Core Framework and Components
The framework proposed for LLM-based agents in SE is principally organized into three interconnected modules: perception, memory, and action.
- Perception Module: This module connects the LLM-based agent to the external environment. It processes inputs of different modalities such as textual, visual, and auditory input, and transforms these into formats understandable and processable by the LLM. The paper points out the current inclination towards token-based textual inputs, overlooking the utilization of tree/graph-based inputs which could better capture the structural characteristics of code.
- Memory Module: This component consists of semantic, episodic, and procedural memory. Semantic memory is maintained using external knowledge retrieval bases containing documents, APIs, and other code-related knowledge. Episodic memory involves data from previous interactions and decision-making processes, utilized for in-context learning. Procedural memory encompasses long-term knowledge stored both implicitly in the LLM's weights and explicitly in agent code.
- Action Module: Actions of the LLM-based agent are classified into internal and external actions. Internal actions involve reasoning, retrieval, and learning. Reasoning relies on methods like Chain-of-Thought and structured CoT for detailed cognitive processing. Retrieval actions aid in fetching relevant information from knowledge bases to assist reasoning. Learning actions enhance the agent’s implicit and explicit knowledge through continual updates. External actions involve interactions with humans, other agents, and digital environments like compilers and search engines, providing iterative feedback and additional knowledge.
Analysis of Challenges and Opportunities
The paper provides a detailed analysis of the challenges faced when integrating LLM-based agents in software engineering, along with identifying promising directions for future research:
- Perception Module Exploration: Existing efforts predominantly focus on token-based textual inputs and fall short in addressing other modalities like tree/graph-based, visual, and auditory inputs. Exploring these alternative input modalities could enhance the agents' comprehensiveness and effectiveness.
- Role-playing Abilities: Many SE tasks require agents to perform multiple roles simultaneously. The current models lack flexibility in assuming diverse roles and balancing multiple roles effectively. Developing mechanisms to extend the role-playing capabilities of these agents is crucial.
- Knowledge Retrieval Base: There is an absence of an established, rich, and reliable code-specific knowledge base in SE, analogous to repositories like Wikipedia in NLP. Constructing such an exhaustive and authoritative knowledge base could immensely contribute to the efficiency and accuracy of LLM-based agents.
- Hallucinations in LLM-based Agents: LLM-based agents often produce hallucinations, especially around generating synthetic APIs. Identifying the root causes and mitigating these hallucinations is essential for improving the reliability of agents.

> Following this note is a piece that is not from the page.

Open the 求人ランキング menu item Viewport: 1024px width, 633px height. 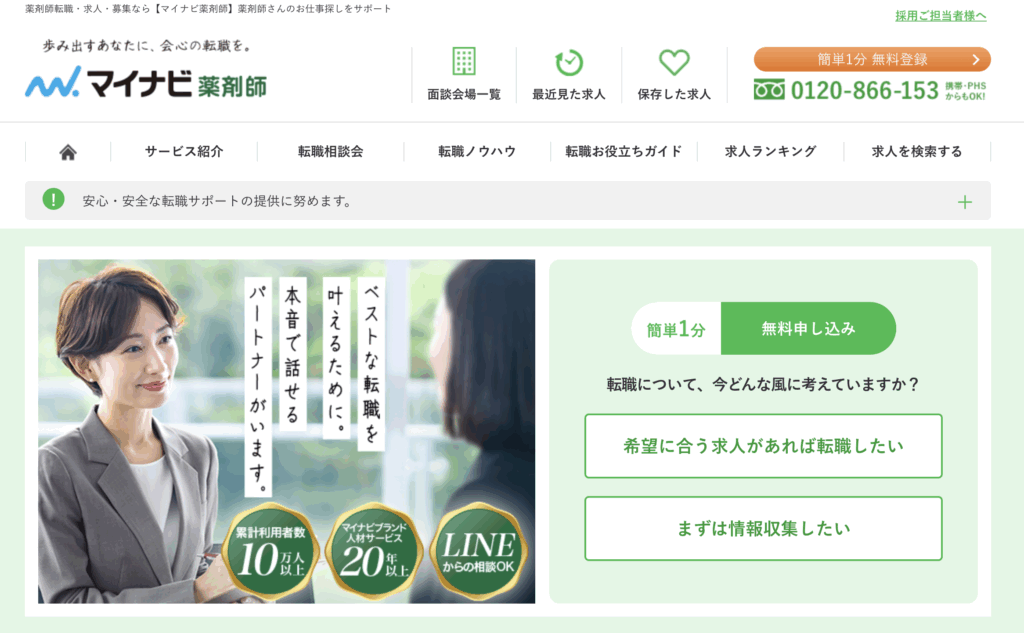click(771, 152)

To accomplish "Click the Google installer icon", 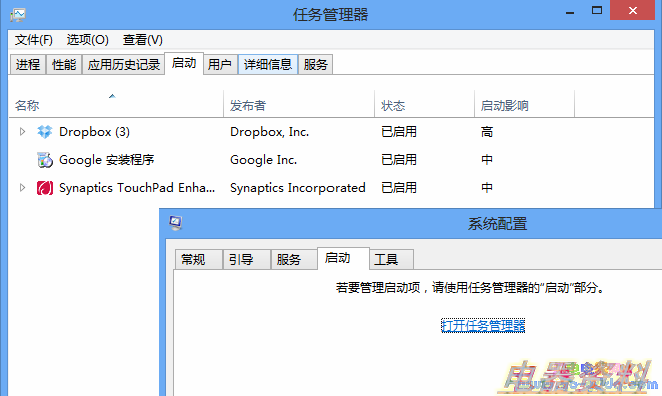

- Efficiency of Multi-agent Collaboration: The collaboration between multiple agents can be computationally demanding and incurs communication overhead. There is a need for techniques that optimize resource allocation, reduce communication costs, and enhance overall efficiency in multi-agent systems.
- Integration of SE Technologies: Advanced SE techniques can significantly boost the functionality and performance of LLM-based agents. The integration of such technologies is underexplored and offers a promising avenue for future investigation.
Conclusion
The survey conducted by Huang et al. contributes significantly to the field by dissecting the integration of LLM-based agent technologies in software engineering. By categorizing the related works into a framework comprising perception, memory, and action modules, the authors have provided a structured understanding of the current landscape. The identified challenges and future opportunities pave the way for subsequent research efforts aimed at improving and expanding the capabilities of LLM-based agents in SE. The cross-pollination between the fields of SE and LLM-based agents underscores a symbiotic relationship that could drive future technological advancements.